Eu não acredito em bruxas, apesar de ter uma data delas, mas gosto da estética e da própria ideia.
Não acredito em fadas, mas gosto das asas da leveza.
Não acredito em dragões, mas gosto do porte e do poder.
Não acredito em cavalos alados nem em centauros, mas gosto da sensibilidade de uns e da virilidade de outros.
Não acredito em deus nenhum nem gosto do suposto conforto que oferecem.
Também não acredito em sonhos, ou melhor, não acredito que possam ser premonitórios. Apesar de a Flor ter sonhado com a morte do Pratas, pouco tempo antes de sabermos que o iríamos perder.
Todavia, há sonhos aos quais não posso fugir. De tal modo que já algumas decisões na minha vida forma tomadas na angústia da ressaca dos mesmos. Como quando matei personagens. Como quando deixei de confiar em alguém. Como quando o seu ambiente me ensombra dias seguidos.
Hoje tive um desses. Só não o conto aqui.

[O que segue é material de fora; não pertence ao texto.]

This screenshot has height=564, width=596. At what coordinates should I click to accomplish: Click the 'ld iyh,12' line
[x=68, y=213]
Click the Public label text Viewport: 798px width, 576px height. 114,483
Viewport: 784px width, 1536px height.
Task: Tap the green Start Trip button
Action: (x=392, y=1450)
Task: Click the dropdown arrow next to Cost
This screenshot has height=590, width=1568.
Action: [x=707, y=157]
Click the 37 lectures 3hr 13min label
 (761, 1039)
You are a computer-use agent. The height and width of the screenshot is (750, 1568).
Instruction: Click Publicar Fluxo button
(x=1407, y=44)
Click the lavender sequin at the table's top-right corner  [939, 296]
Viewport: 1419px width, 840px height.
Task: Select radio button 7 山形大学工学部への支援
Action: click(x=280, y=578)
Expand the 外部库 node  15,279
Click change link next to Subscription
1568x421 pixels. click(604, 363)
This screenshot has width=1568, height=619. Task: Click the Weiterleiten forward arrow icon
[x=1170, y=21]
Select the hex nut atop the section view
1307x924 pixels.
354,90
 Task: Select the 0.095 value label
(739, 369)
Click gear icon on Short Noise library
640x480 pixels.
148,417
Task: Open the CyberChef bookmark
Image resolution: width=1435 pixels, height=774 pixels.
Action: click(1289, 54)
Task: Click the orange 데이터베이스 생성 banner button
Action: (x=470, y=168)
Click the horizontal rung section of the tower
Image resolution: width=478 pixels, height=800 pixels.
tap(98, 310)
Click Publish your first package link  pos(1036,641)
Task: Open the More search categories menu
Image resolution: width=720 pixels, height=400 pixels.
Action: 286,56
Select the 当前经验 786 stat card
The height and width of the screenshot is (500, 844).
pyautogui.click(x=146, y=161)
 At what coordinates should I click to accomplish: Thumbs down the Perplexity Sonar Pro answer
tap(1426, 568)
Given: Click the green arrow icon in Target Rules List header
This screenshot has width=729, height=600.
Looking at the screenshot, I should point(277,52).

"Só". Não do livro mais triste que há em Portugal. Do Jorge Palma. De mim também.


o Che e a minha amiga Rosa


Também era Abril, nesse ano, mas um Abril diferente, num ano em que as estações ainda se cumpriam, e uma série de outras coisas também.

É de sorriso nos lábios que me diz: "Não passas de uma mulher soturna. Só teoria. Em que momento te esgueiraste de um concerto, de uma festa, de um bar para entrares no carro do homem que mais te agradou e te perderes nos apelos dos sentidos?"

Ainda tentei uma qualquer interjeição de indignação, mas ela atalhou: "Não, nem digas nada. Mesmo que o tenhas feito, de certeza que te puseste logo para ali a questionar tudo, a dramatizar, de certeza que o pobre há-de ter feito um gesto menos correcto, dito qualquer coisa fora do lugar. Olha, eu cá, não me dou a esses luxos. Vou. E indo, deixo-me ir. Percebes? Eu sei lá se algum dia hei-de querer mais do que isto. Nem tu sabes, afinal. Mas olha, foi de ti que me lembrei, eras tu quem deveria ter estado por cima dele, naquele carro apertado. Eras tu que te devias ter vindo, sem vizinhos que te controlassem os gemidos e os gritos. Eras tu que devias ter tido outra vez 20 anos, ou 30, ou 17. Eras tu que devias ter-lhe puxado a camisola, amarrotando-a nas tuas mãos. Eras tu que irias gostar dela."

Eu tenho lá paciência para ouvir as suas tangas. Espetei-lhe o dedo do meio em frente aos olhos, dei meia volta e fui ao supermercado, que já me faltam cebolas lá em casa.